Résultat, les procédures d’autorisation de chaque échelon hiérarchique par les experts de la ville et de la province sont autant de pertes de temps sources du retard de la réaction médicale. Parfois, la bureaucratie ferme purement et simplement la voie de la transparence scientifique.
Le 13 janvier, Wang Wenyong, Directeur du centre des maladies infectieuses de Wuhan donna par téléphone l’ordre à l’hôpital central de supprimer des rapports le diagnostic de Coronavirus. En riposte l’hôpital proposa d’envoyer des échantillons pathogènes pour contrôle.

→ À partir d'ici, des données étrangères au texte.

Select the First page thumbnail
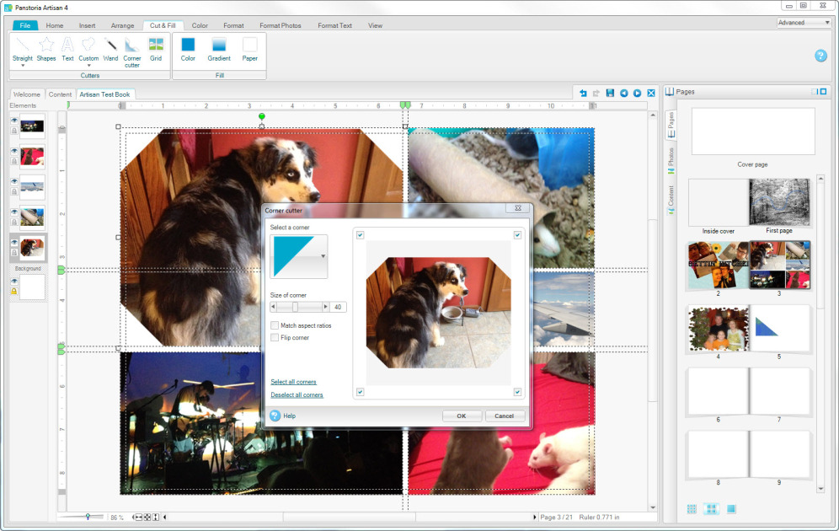The height and width of the screenshot is (531, 839). tap(779, 202)
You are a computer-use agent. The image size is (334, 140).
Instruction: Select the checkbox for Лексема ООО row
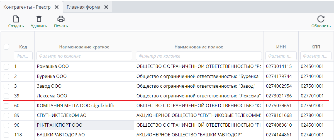(6, 96)
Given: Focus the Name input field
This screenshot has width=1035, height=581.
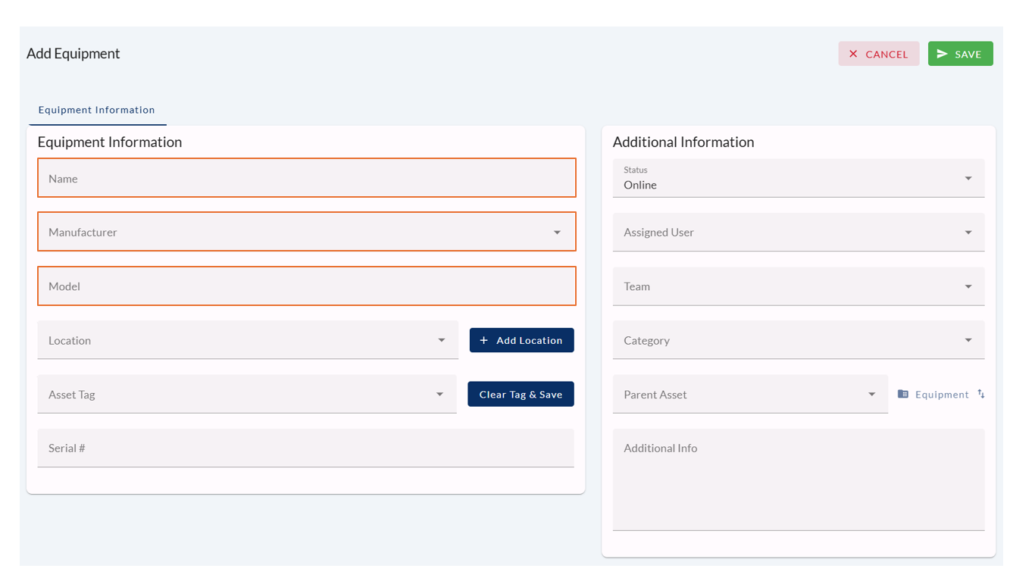Looking at the screenshot, I should [306, 179].
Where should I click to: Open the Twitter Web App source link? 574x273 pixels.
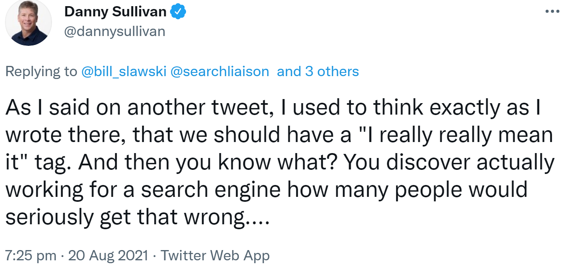pyautogui.click(x=215, y=256)
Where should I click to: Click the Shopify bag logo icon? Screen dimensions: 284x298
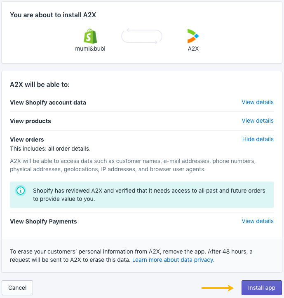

Mais alors que le Parti local était en pleine préparation de l’Assemblée Nationale Populaire prévue en mars, la vérification dut attendre 3 jours, jusqu’au 16 janvier, date à laquelle Wuhan avait déjà enregistré 48 cas et 2 décès. L’autorisation de diffuser la nouvelle de 4 nouveaux décès ne fut donnée que 2 jours plus tard,
Le 21 janvier, la transmission directe était confirmée par la nouvelle que 14 agents de santé en contact avec des malades avaient été contaminés. A ce moment, 3 semaines après les doutes et l’inquiétude du Dr Ai Fen, la Commission Centrale des Affaires politiques et juridiques, mesurant les risques posés par l’occultation, publia une note mettant en garde les cadres contre la tentation de dissimuler la gravité de la situation, les menaçant de sanctions sévères et « d’un opprobre moral général ».
Le 24 janvier, le bilan était de 26 décès à Wuhan qui fut mise en quarantaine, tandis que des cas avaient été diagnostiqués aux États-Unis, au Royaume Uni, à Taïwan, en Corée du Sud, en Thaïlande, au Japon, à Hong Kong, au Vietnam, et à Singapour.
Propagande, censure et confiance des peuples.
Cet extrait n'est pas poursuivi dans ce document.